Excerpted text Start Marker

Hoffman’s pastime was writing hymns, many of which were inspired by pastoral incidents. One day, for example, while calling on the destitute of Lebanon, Pennsylvania, he met a woman whose depression seemed beyond cure. She opened her heart and poured on him her pent-up sorrows. Wringing her hands, she cried, “What shall I do? Oh, what shall I do?” Hoffman knew what she should do, for he had himself learned the deeper lessons of God’s comfort. He said to the woman, “You cannot do better than to take all your sorrows to Jesus. You must tell Jesus.”

Suddenly the lady’s face lighted up. “Yes!” she cried, “That’s it! I must tell Jesus.” Her words echoed in Hoffman’s ears, and he mulled them over as he returned home. He drew out his pen and started writing, I must tell Jesus! I must tell Jesus! / I cannot bear my burdens alone; / I must tell Jesus! I must tell Jesus! / Jesus can help me, Jesus alone.

Hoffman lived to be ninety, telling Jesus his burdens and giving the church such hymns as What A Wonderful Savior, Down at the Cross, Are You Washed in the Blood?, Leaning on the Everlasting Arms, and a thousand more.

      Tonight, we have been called to prayer by the Alabama Baptist Convention president. He has issued a call to all ministers in our state to pray for our current situation in the United States. But before we begin to pray for the needs in our country, I want us draw instruction from the Word of God. So take your Bibles and turn to Ephesians 6:18. In the final verses of this letter to the church at Ephesus, Paul calls us to take up the full armor of God for spiritual warfare. Life is a battle and we must be equipped to do battle. So in verses 10-17, Paul instructs us on the weapons for war and in this verse instructs us on the energy for war.

      Prayer is key for defeating the foes called Satan, the world and the flesh. Yet, this means of grace is one of the most neglected by the saints of God. Somehow we know the key for victory is prayer, but most of the time we try to win in the flesh. But Paul reminds us that our warfare is not against flesh and blood, but against the rulers, against the authorities, against the cosmic powers over this present darkness, against the spiritual forces of evil in heavenly places. So we must have the energy to stay in the fight.

      In verse 18, Paul instructs in how we must tell Jesus. In these verses, Paul gives us the power of prayer and the process of prayer. First, let us look at the power of prayer.

Excerpted text End Marker
Data excerpt Start Marker

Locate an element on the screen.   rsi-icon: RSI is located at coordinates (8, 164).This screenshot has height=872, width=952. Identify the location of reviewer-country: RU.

Data excerpt End Marker

What to do –
(1) Answer these from the sermon text, each in a few words:
(a) In what town was Hoffman calling on the destitute when he met the distressed woman?
(b) To what age did Hoffman live?
(c) Which Bible verse are listeners told to turn to?
(2) Carry on the sermon text on prayer, starting right after its final sentence.

Solved problems –
(1)
(a) Lebanon, Pennsylvania
(b) Ninety
(c) Ephesians 6:18

(2)
            Paul reminds us that we are to pray at all times. The phrase at all times means on every occasion. This means that we are to pray about everything because all things are proper to pray about. No period of life should be without it—youth, middle life, old age, all demand it; no condition of life—adversity, prosperity, sunshine, desolation, under sore temptation, under important duty, under heavy trial, under all the changing circumstances of life, personal, social, Christian. So we must tell Jesus about everything we face in life.

Now notice the power in which we are to pray. We are to pray in the Spirit. For true prayer is spiritual, and it is not true prayer unless by the Holy Spirit the heart is filled with heavenward longings and aspirations, changing our prayer from cold form to heartfelt realities. The ordinary habit of the soul should be prayerful, realizing the presence of God and looking for his grace and guidance.[1]

            The Spirit, according to Scripture, is given to empower us for prayer and helps us pray in our weakness when we do not know what to pray for as we ought (Romans 8:26). He is the power of prayer. Next, Paul instructs us in


            The process is mentioned in the last half of the verse. We are to pray with all prayer and supplication. This means that every form of prayer must be called upon to meet the need: private, congregational, spoken, and flare prayers. Prayer is the general terms while supplication is the special prayer. Supplication is literally a “wanting or need.” It is an urgency based on a presumed need. So we are to issue all kinds of prayers and supplications.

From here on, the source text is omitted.